━━ Paginatekst

ECLI:NL:RBROT:2022:5895

Rechtbank Rotterdam

Datum uitspraak
14 juni 2022
Publicatiedatum
18 juli 2022
Zaaknummer
C/10/639171 / JE RK 22-1287
Instantie
Rechtbank Rotterdam
Type
Uitspraak
Procedures
  • Beschikking
Vindplaatsen
  • Rechtspraak.nl
AI samenvatting door LexboostAutomatisch gegenereerd

Ondertoezichtstelling van minderjarigen in het kader van gezagskwesties en communicatieproblemen

In deze zaak heeft de kinderrechter van de Rechtbank Rotterdam op 14 juni 2022 een beschikking gegeven inzake de ondertoezichtstelling van twee minderjarigen, [voornaam minderjarige 1] en [voornaam minderjarige 2]. De Raad voor de Kinderbescherming heeft op 1 juni 2022 een verzoek ingediend tot ondertoezichtstelling, omdat de ontwikkeling van de kinderen ernstig wordt bedreigd. De kinderen verblijven bij hun tante, terwijl het ouderlijk gezag door de vader wordt uitgeoefend. De vader is niet verschenen op de zitting, wat de zorgen over zijn betrokkenheid vergroot. De kinderrechter heeft vastgesteld dat de communicatie tussen de vader en de tante problematisch is en dat de kinderen behoefte hebben aan stabiliteit en ondersteuning.

━━━━
━━ Aangeleverde gegevens

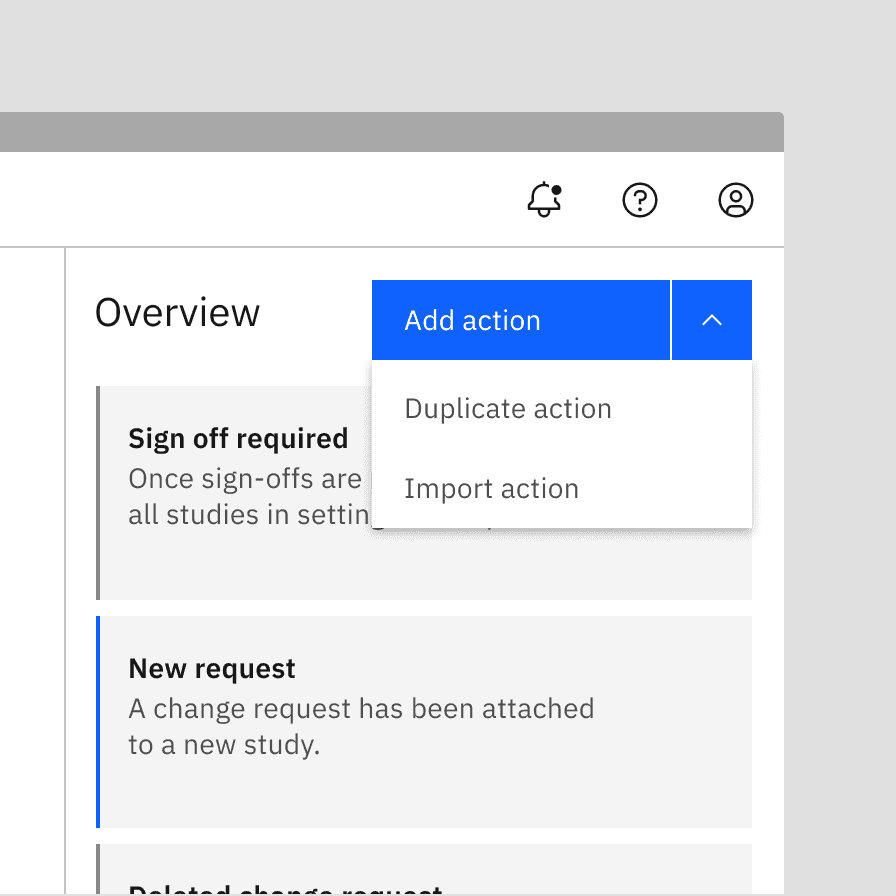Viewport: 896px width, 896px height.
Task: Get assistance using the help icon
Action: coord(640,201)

━━━━

Schrijf het vervolg van de samenvatting over de ondertoezichtstelling, te beginnen na de laatste zin. Deze gegevens komen uit een andere bron.

Uitwerking:
De Raad heeft aangegeven dat de kinderen een moeizame jeugd hebben gehad, met veel wisselingen in hun woonsituatie en een gebrek aan emotionele beschikbaarheid van de vader. De kinderrechter heeft geconcludeerd dat een ondertoezichtstelling noodzakelijk is om de communicatie tussen de vader en de tante te verbeteren en om te zorgen voor een toekomstperspectief voor de kinderen. De beschikking is uitvoerbaar bij voorraad verklaard en geldt voor de duur van twaalf maanden, tot 14 juni 2023. De beslissing is mondeling gegeven en in het openbaar uitgesproken, met de mogelijkheid voor hoger beroep binnen drie maanden na de uitspraak.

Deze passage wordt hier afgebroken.